Another important educational technology piece are computers. Computer labs have been common in schools for sometime. The real concern has been actual “computer access” the students have throughout the week. Having enough computers and creating a consistent schedule for the entire school has always been a challenge. An answer to this challenge has been mobile laptop carts. Imagine a large cart with 25 laptops shelved, plugged into outlets within the cart. Only the cart needs an external outlet to power all laptops. This cart is moved from classroom to classroom and students are assigned a computer number. Instead of scheduling computer time to the computer lab, teachers are reserving these laptop carts…bringing the computer lab to them!
Classroom Response Systems or Voting Response Systems or clickers are becoming a common trend as an added piece to their educational technology plan. You will be sure to find more information when you Google “21st Century Classroom Presentation”. These devices allow for true interactivity and engagement within the class as a whole.

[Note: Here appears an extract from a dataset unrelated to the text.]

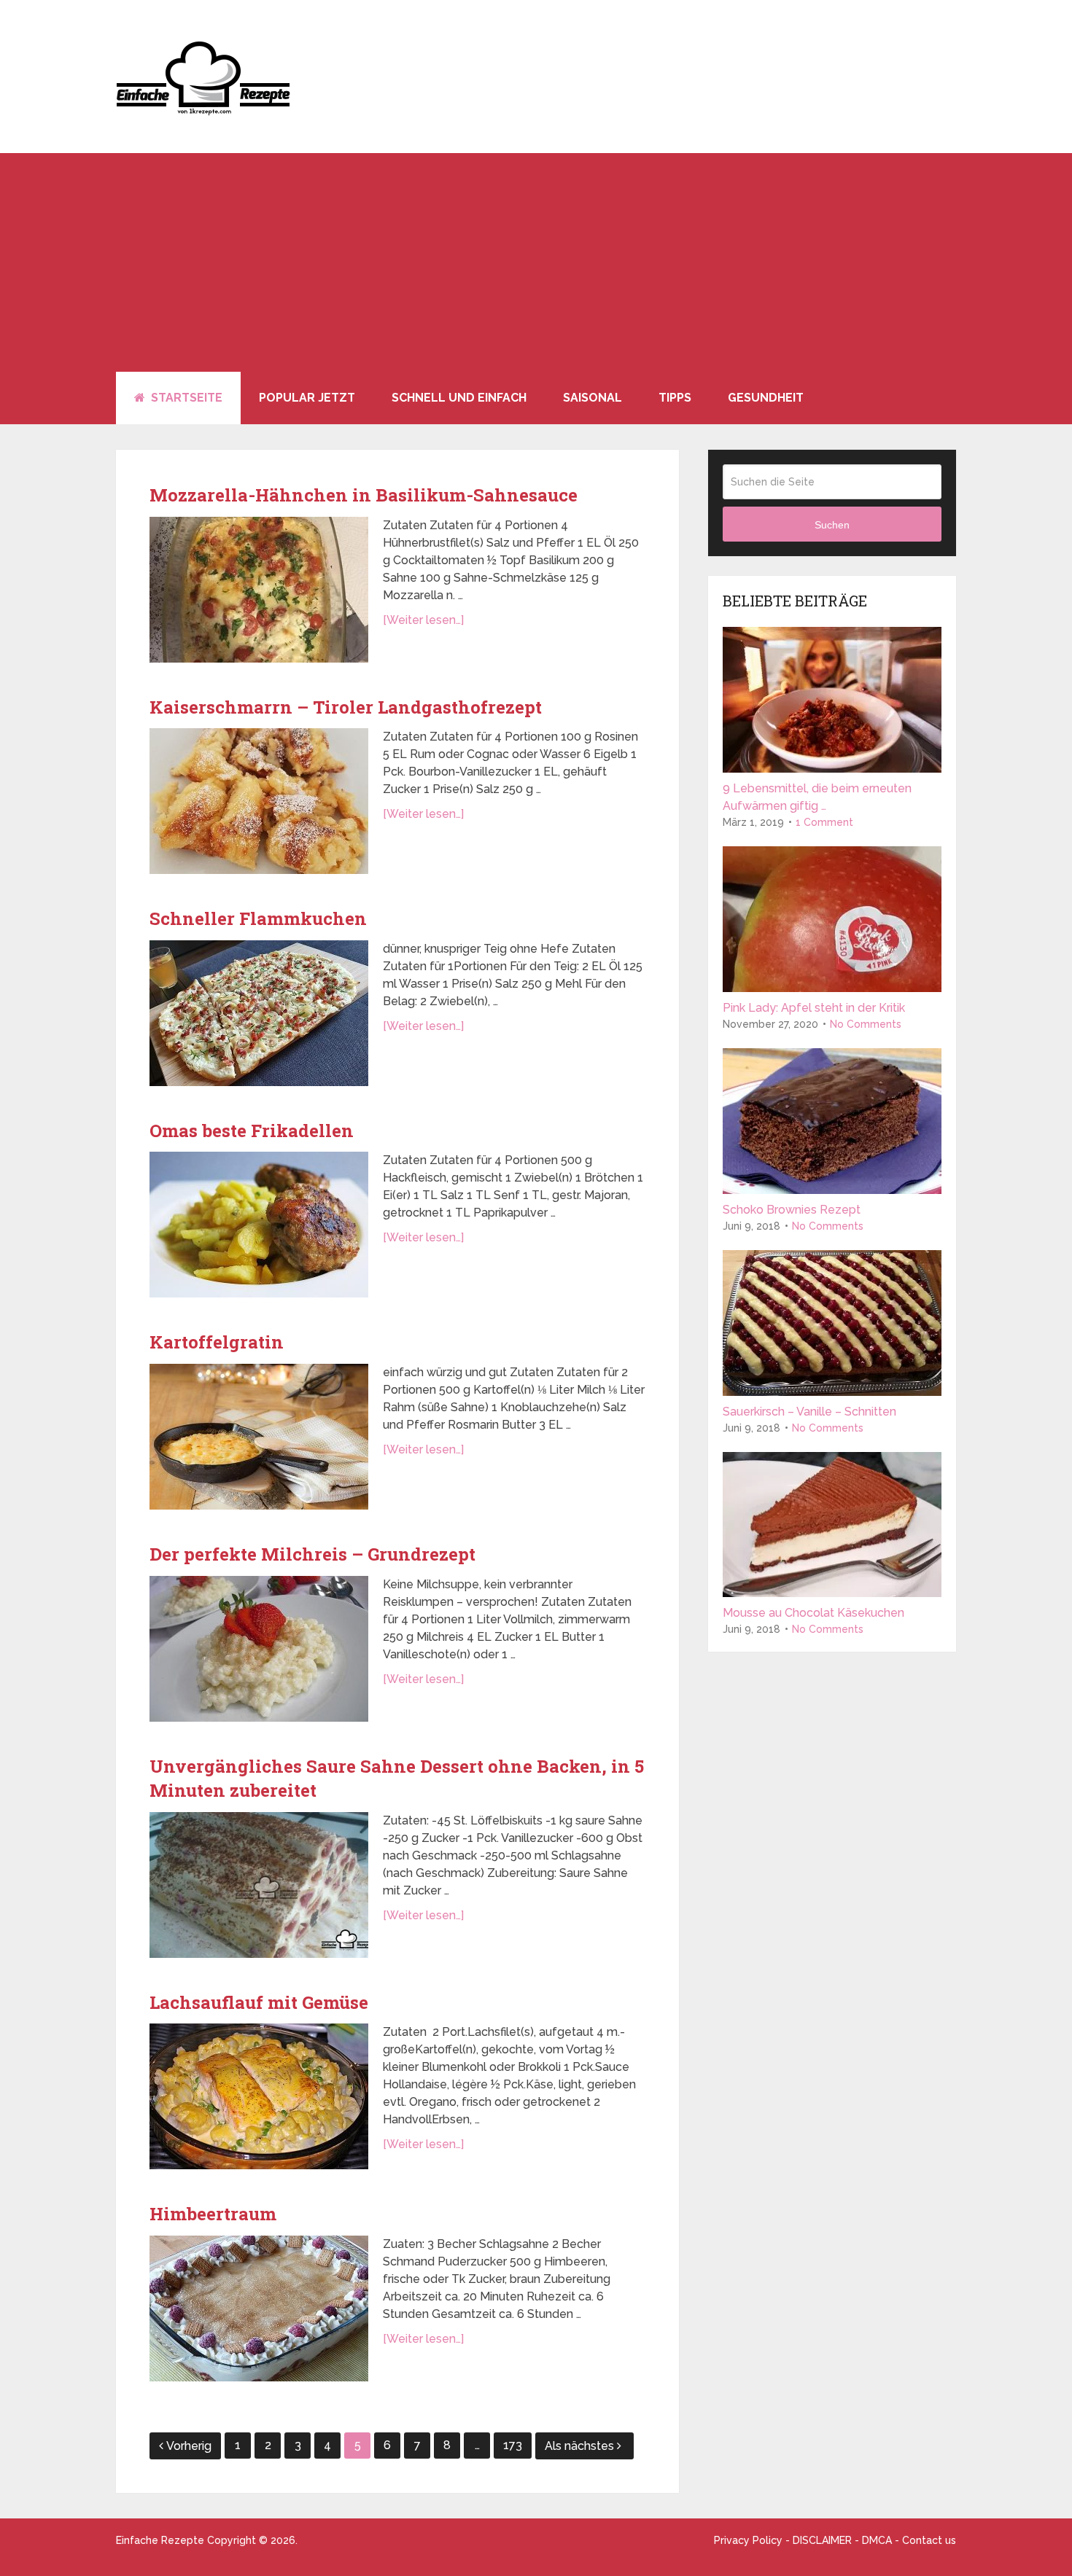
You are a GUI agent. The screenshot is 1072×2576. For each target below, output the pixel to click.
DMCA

The last piece of any educational technology plan is the software. Blogs, wikis, games, curriculum software, reading and math intervention software, etc. are all things students do on the computers. Once hardware is in place, the question is, “What do the students do on the computers?” Educational software is such a broad term, schools constantly are researching software specific to a target group of students: high school credit recovery, homebound students, before/after school programs, supplement content to the school’s curriculum, state test prep software, etc.
One thing is for certain, educational technology is constantly improving and classrooms are moving closer and closer to the 21st Century Classroom.